Martine nodded. “The location of tonight’s reception has been changed.”
“Due to the bomb scare?”
“Can’t have all those sheikhs and oil execs in danger, can they? I’ll call you later when I know it.” Martine showed her to a luxurious children’s bedroom decorated with Babar-theme murals, bunk beds against the walls, and Legos strewn on the floor. She introduced Aimée to Mathilde: tight jeans, big sweater, and gap-toothed smile.
“What a beauty,” Mathilde said. “May I hold her?”
Aimée removed her finger from the hot, wet little mouth and handed Stella to Mathilde. “I’m sure you’re experienced,” she said, half to reassure herself.
Her last view was of the flopping pink bunny-eared cap. All the way down the stairs, she could still feel Stella’s warmth in her arms.

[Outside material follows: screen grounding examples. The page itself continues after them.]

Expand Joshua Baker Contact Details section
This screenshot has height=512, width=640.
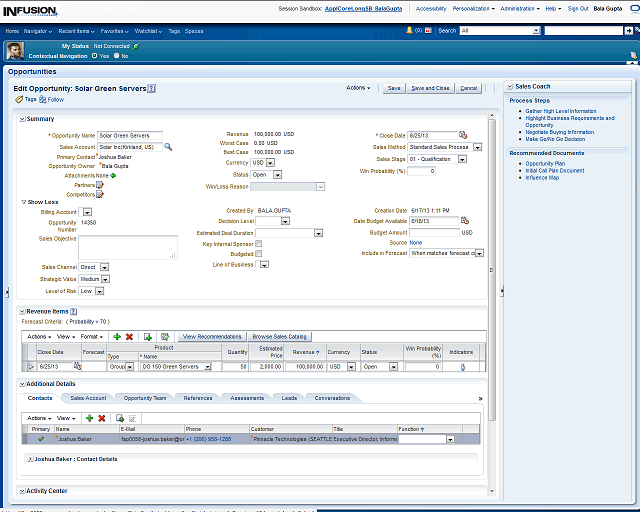point(31,458)
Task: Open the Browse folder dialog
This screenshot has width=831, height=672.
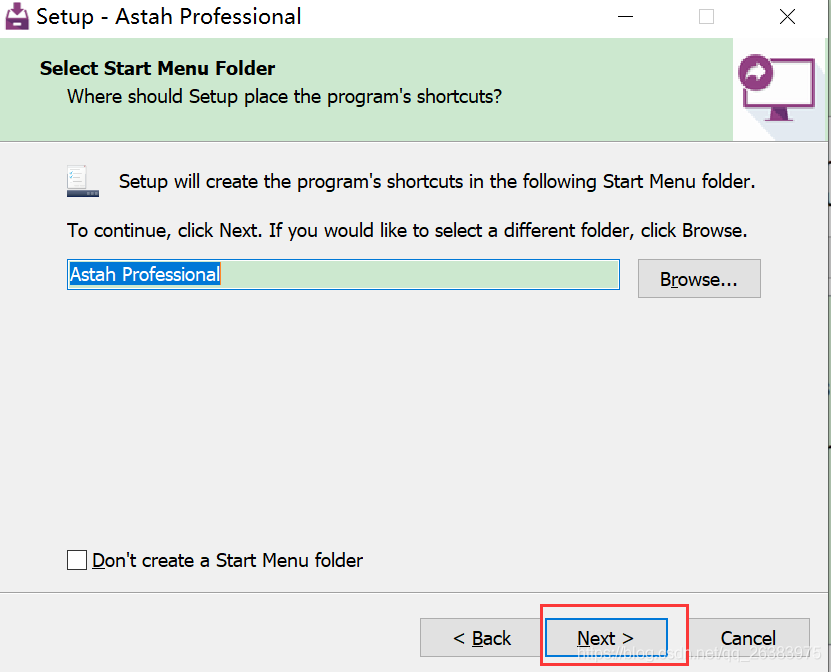Action: [x=698, y=278]
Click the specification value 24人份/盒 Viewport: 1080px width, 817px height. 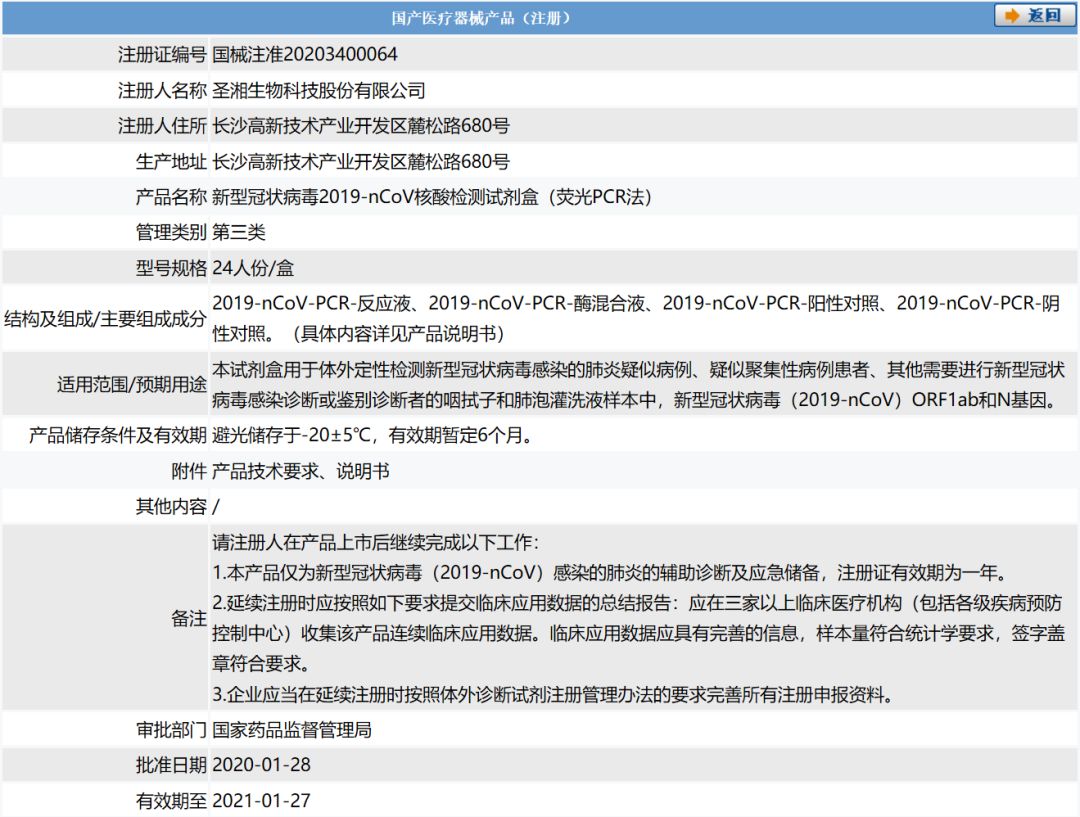coord(253,268)
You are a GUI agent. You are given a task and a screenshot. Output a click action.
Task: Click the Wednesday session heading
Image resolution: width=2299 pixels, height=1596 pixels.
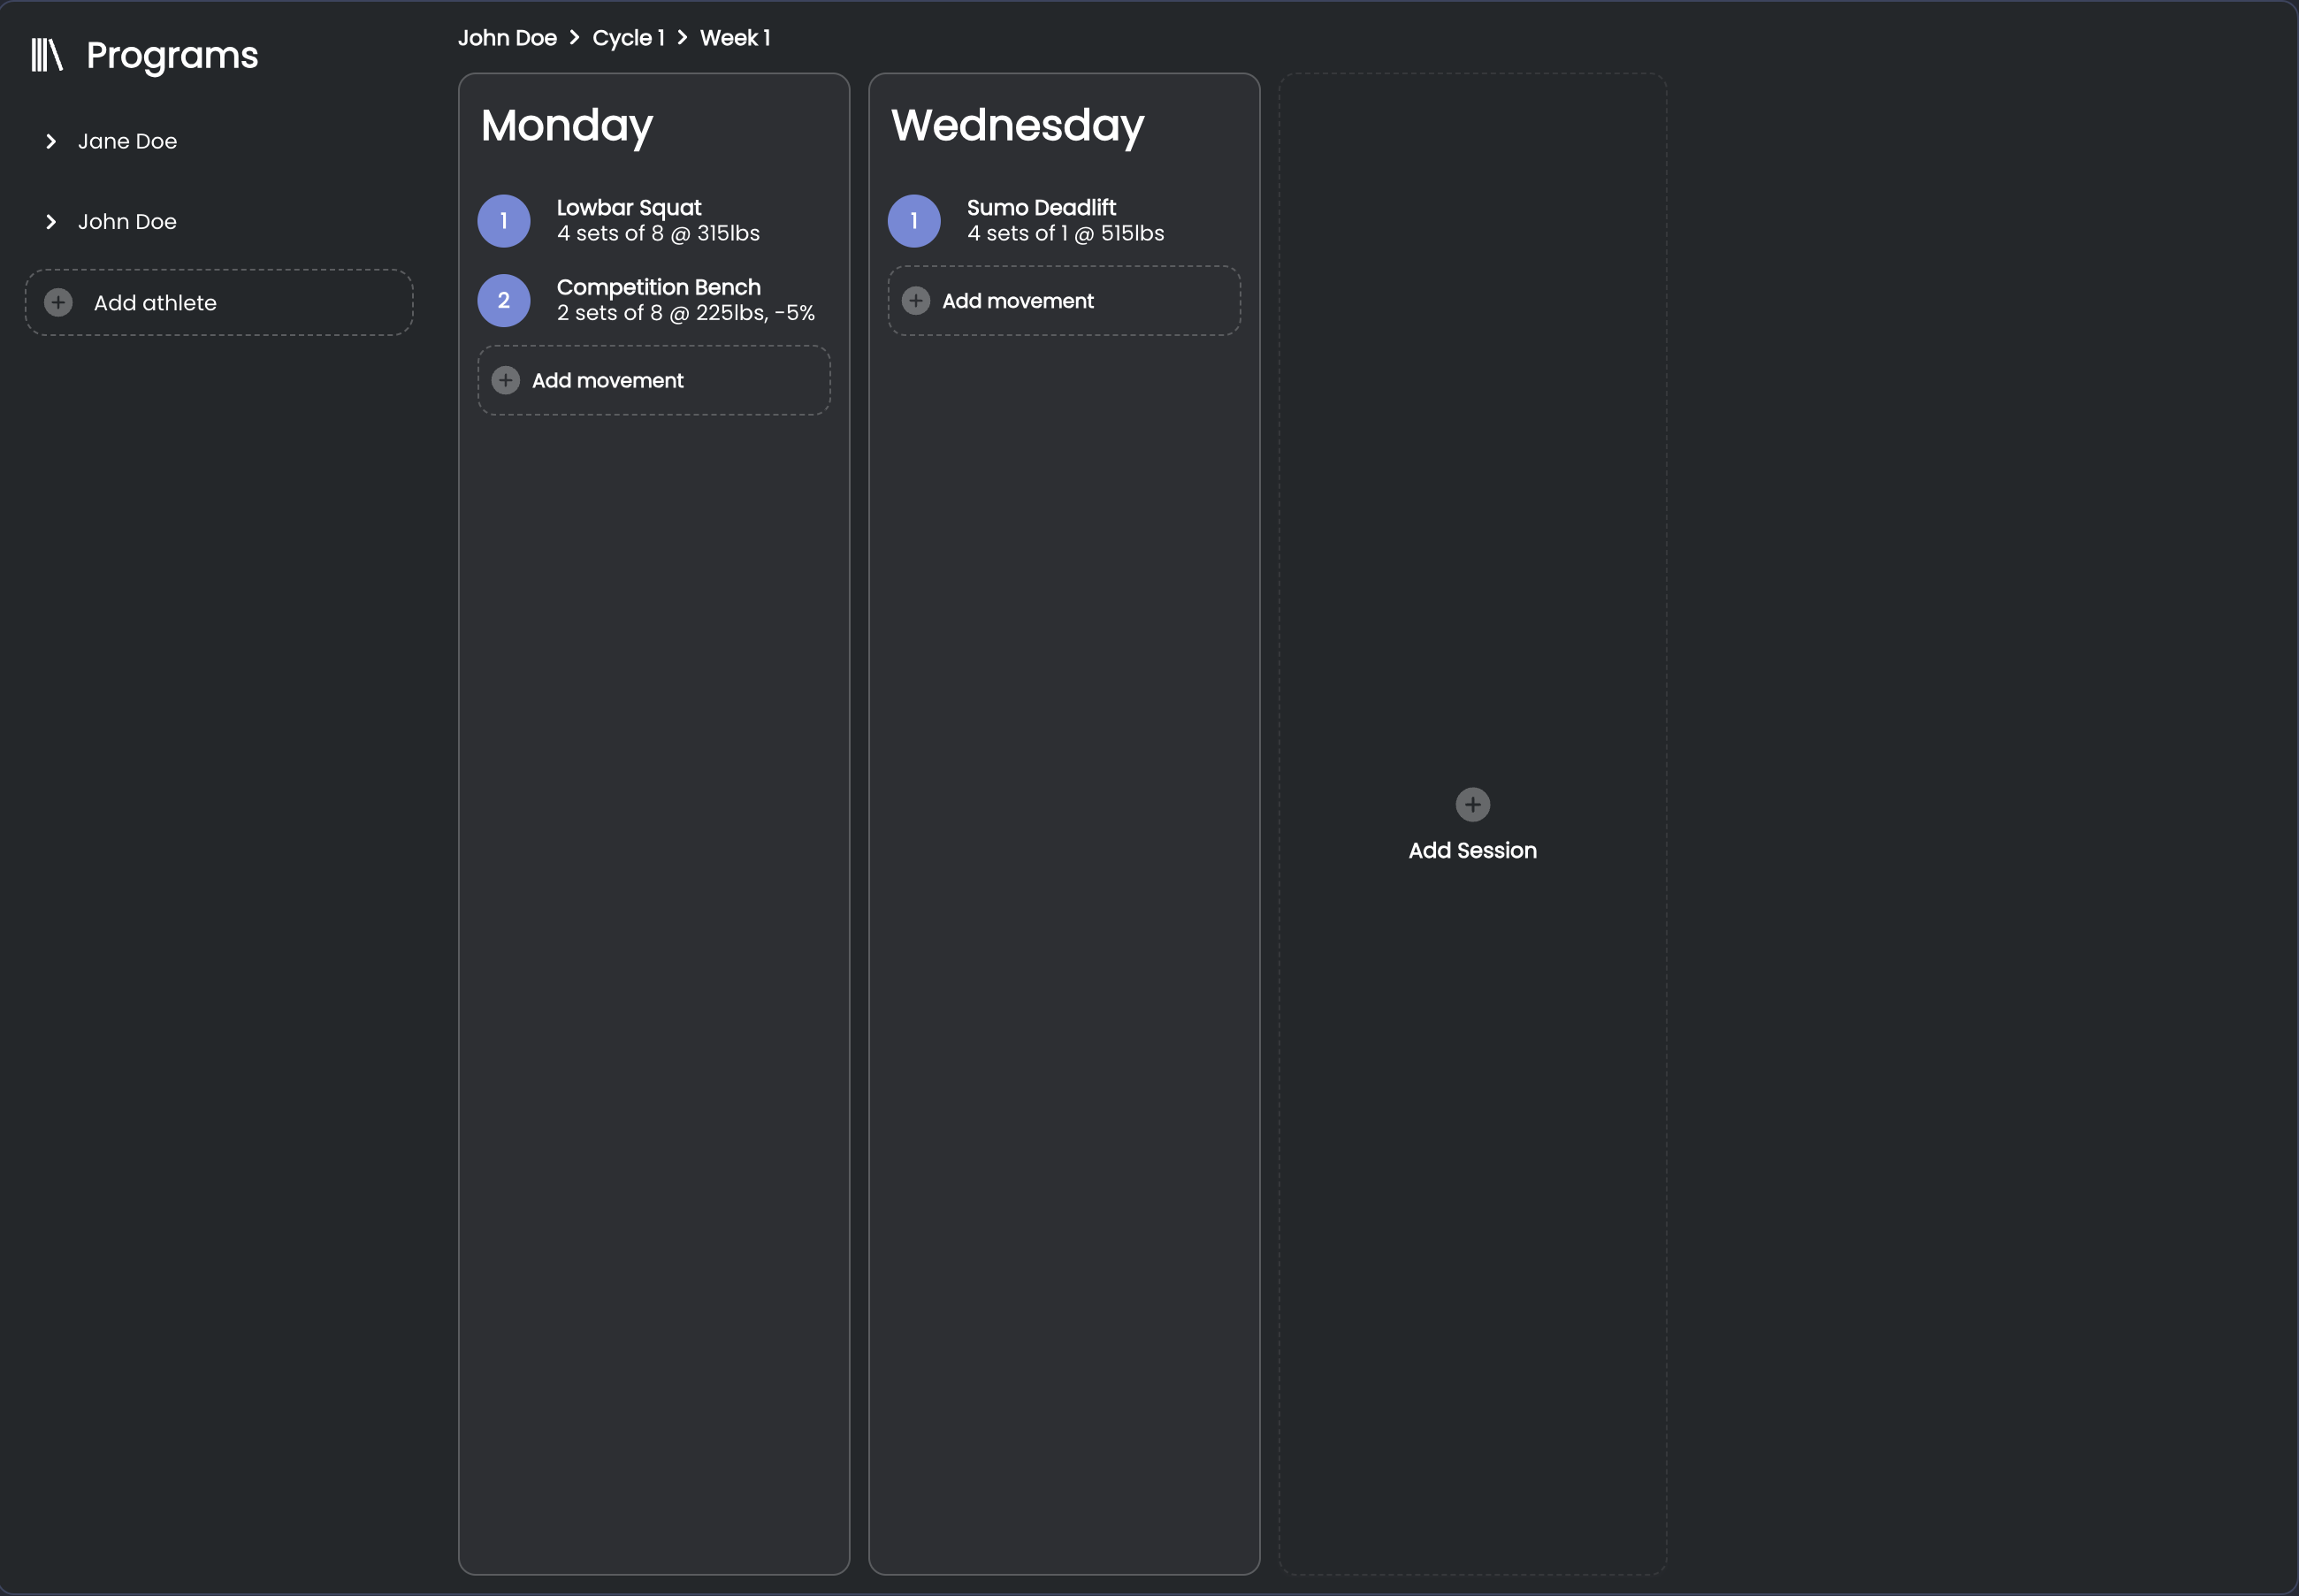point(1017,126)
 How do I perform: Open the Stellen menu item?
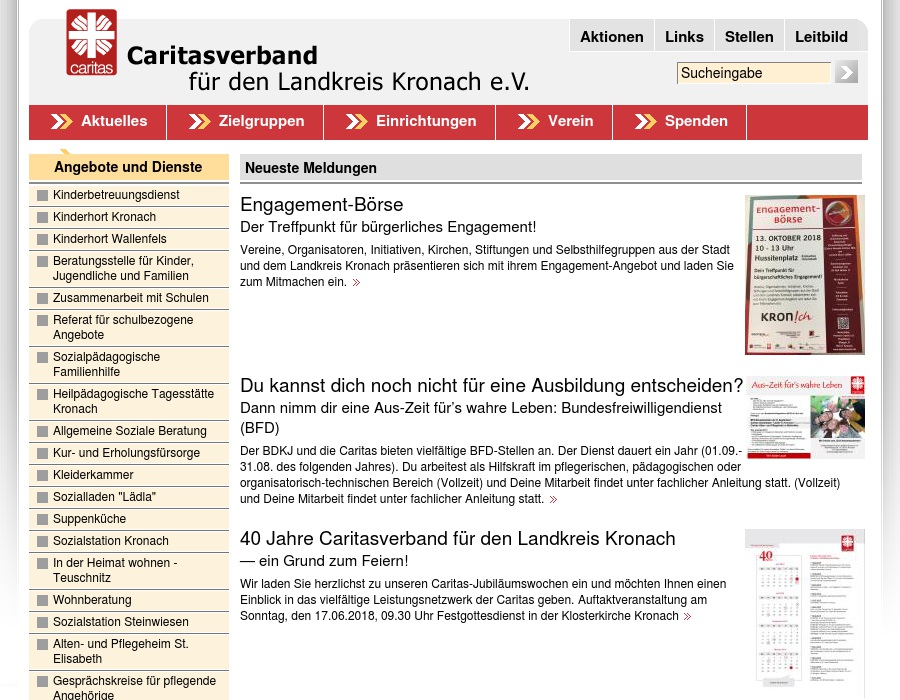tap(749, 36)
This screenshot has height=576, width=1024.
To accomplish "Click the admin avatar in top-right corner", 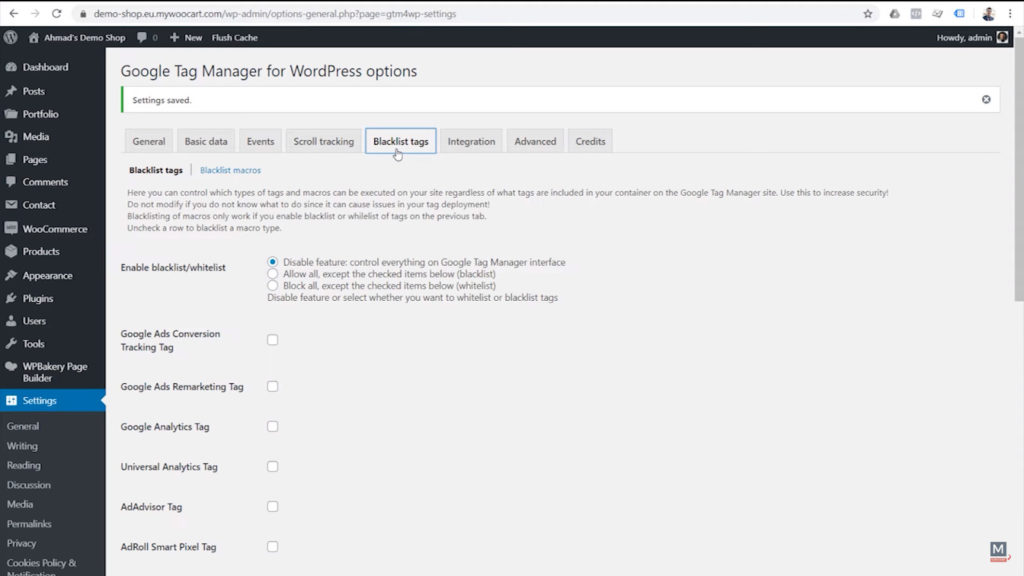I will [1000, 37].
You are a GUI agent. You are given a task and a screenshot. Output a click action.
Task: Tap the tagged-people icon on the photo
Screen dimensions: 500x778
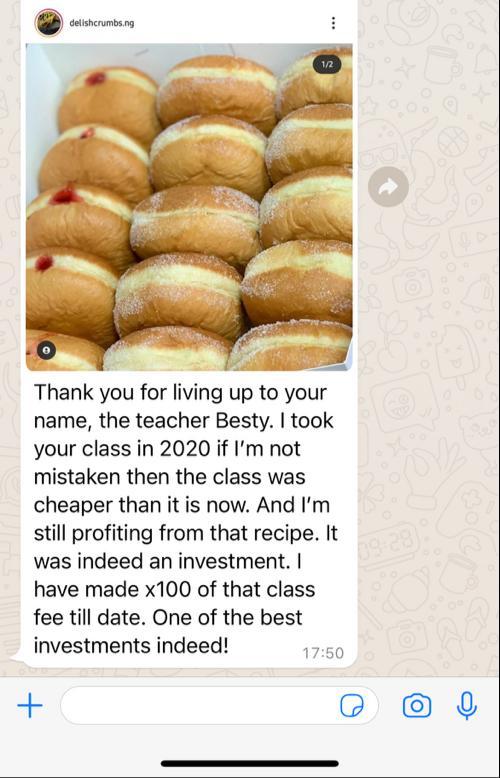point(46,350)
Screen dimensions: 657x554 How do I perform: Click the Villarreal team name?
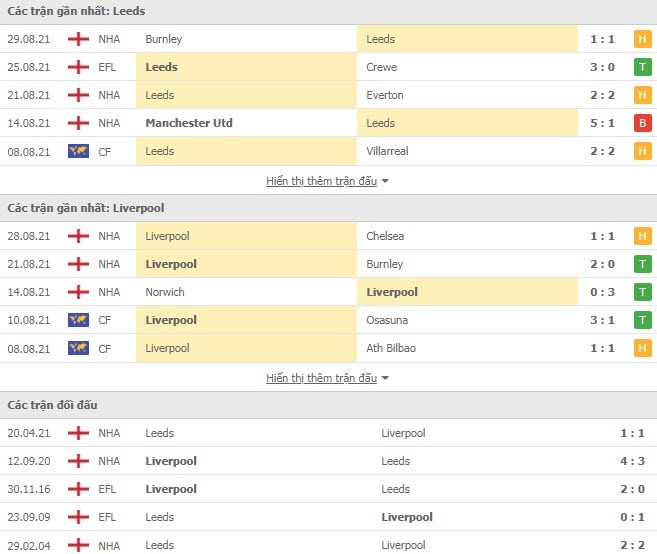(387, 151)
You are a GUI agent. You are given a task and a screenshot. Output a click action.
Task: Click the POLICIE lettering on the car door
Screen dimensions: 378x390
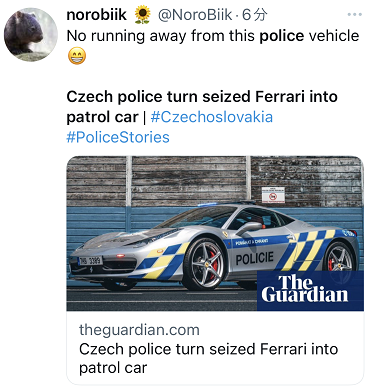[255, 259]
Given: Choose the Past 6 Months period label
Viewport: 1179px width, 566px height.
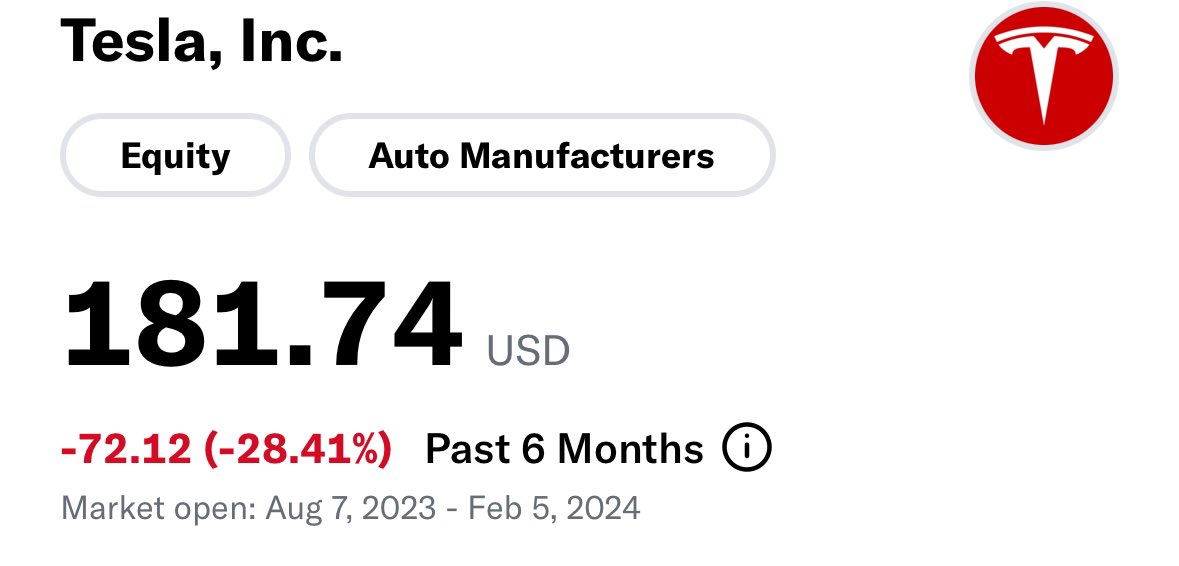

“MONSIEUR VAVIN LEFT THIS FOR YOU,” said the smiling receptionist on the ground floor of the Regnault offices.
“I don’t understand. Isn’t he here?” Aimée asked.
The receptionist shrugged. “I’m sure whatever you need to know is all there. He’s been called to a meeting.”
Called to some meeting and she’d gone through hoops rushing here!
She walked to the tall glass window. She could see a few demonstrators standing outside with banners saying, STOP OIL POLLUTION . . . NO AGREEMENT!
Inside the envelope was a piece of crisp white paper with 41 Quai d’Anjou written on it in Vavin’s script.
Her hand trembled. The address was only a block and a half from her building. Why hadn’t he told her to meet him there?
“
Pardonnez-moi,
when did Monsieur Vavin leave?”
“I didn’t see him go out.”
“Merci.”
She walked past the bomb-removal squad truck parked on the pavement near l’Institut du Monde Arabe. Several Kevlar-suited men stood around, eyes narrowed at passersby.
“False alarm, eh?” she asked one of the women filing back into the building.
“Can’t be too careful,” the woman said.
“True. What happened?”
“A librarian found a backpack left in the library,” she said.
The
flics
were jumpy. It made them trigger-happy and dangerous.
FORTY-ONE QUAI D’ANJOU was the address of an upscale antique shop. A buzzer went off as she entered it. Her grandfather had haunted the Drouot auction galleries, scouring the sales for bargains. Her cluttered apartment was testimony to his hobby. She lived surrounded by antiques, his “finds.”
She noticed a hefty price tag on a Sèvres porcelain figurine. Not her type of bargain at all. The shop contained château-sized armoires, stone statues, marble busts on faux fireplace mantels, and delicate Louis XIV desks. But it held no clients.
“Bonjour,”
said a middle-aged man with a receding hairline. A smell of espresso clung to him. His eyes flickered as he sized her up, estimating the cost of her dress. Not couture but a good label. No way he’d know it came from the rack at her favorite secondhand stall in the Porte de Vanves flea market.